The response should contain only those lines of the entries below that include the string "entry".
-------- Data for processing
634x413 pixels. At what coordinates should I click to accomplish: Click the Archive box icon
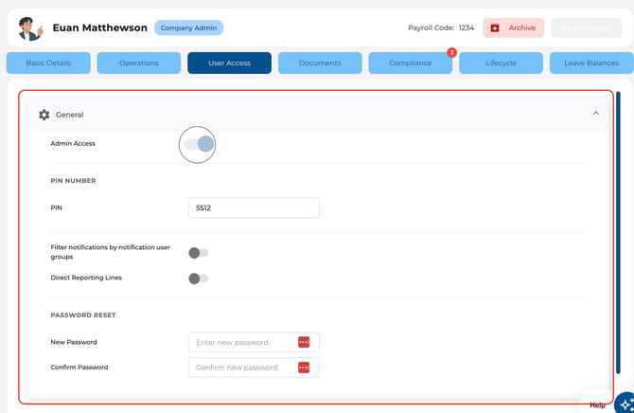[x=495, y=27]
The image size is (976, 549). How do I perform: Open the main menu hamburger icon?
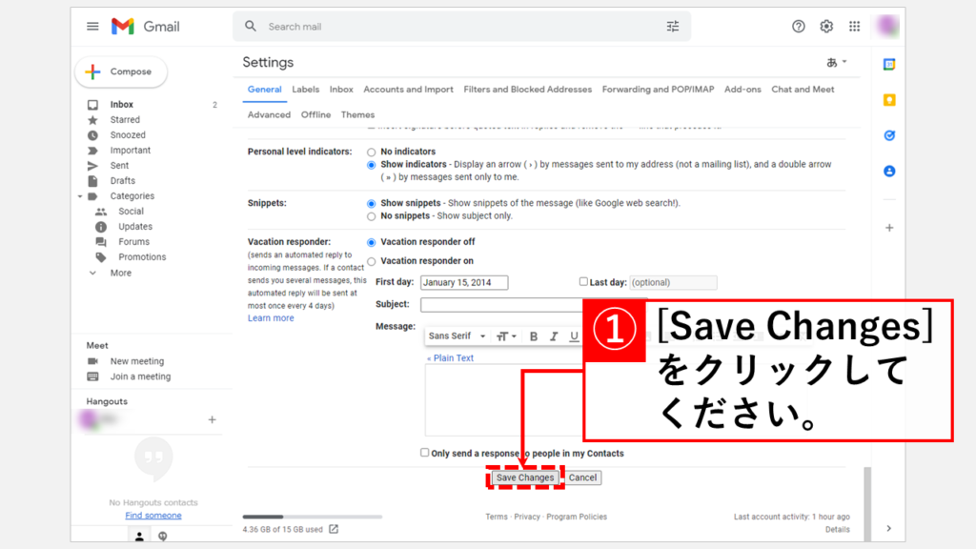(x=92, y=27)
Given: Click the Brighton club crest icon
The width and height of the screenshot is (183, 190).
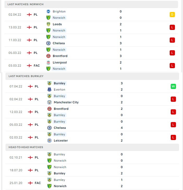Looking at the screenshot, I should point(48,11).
----------------
-------- Data for processing
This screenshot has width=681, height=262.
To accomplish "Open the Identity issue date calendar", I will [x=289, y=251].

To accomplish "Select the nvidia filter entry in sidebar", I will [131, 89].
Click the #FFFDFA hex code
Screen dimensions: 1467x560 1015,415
----------------
-------- Data for processing
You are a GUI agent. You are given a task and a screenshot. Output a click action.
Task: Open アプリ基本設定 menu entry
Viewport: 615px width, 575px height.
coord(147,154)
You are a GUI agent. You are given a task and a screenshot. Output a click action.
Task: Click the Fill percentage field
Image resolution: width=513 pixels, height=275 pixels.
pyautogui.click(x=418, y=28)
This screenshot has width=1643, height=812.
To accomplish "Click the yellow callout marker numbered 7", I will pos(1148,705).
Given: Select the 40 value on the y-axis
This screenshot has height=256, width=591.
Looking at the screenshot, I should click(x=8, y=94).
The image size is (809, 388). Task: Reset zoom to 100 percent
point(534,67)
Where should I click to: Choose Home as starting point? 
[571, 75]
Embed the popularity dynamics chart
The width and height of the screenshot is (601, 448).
----------------
Answer to this task:
To accomplish "Select the nvidia filter entry in sidebar", I will [131, 89].
Task: Open アプリ基本設定 menu entry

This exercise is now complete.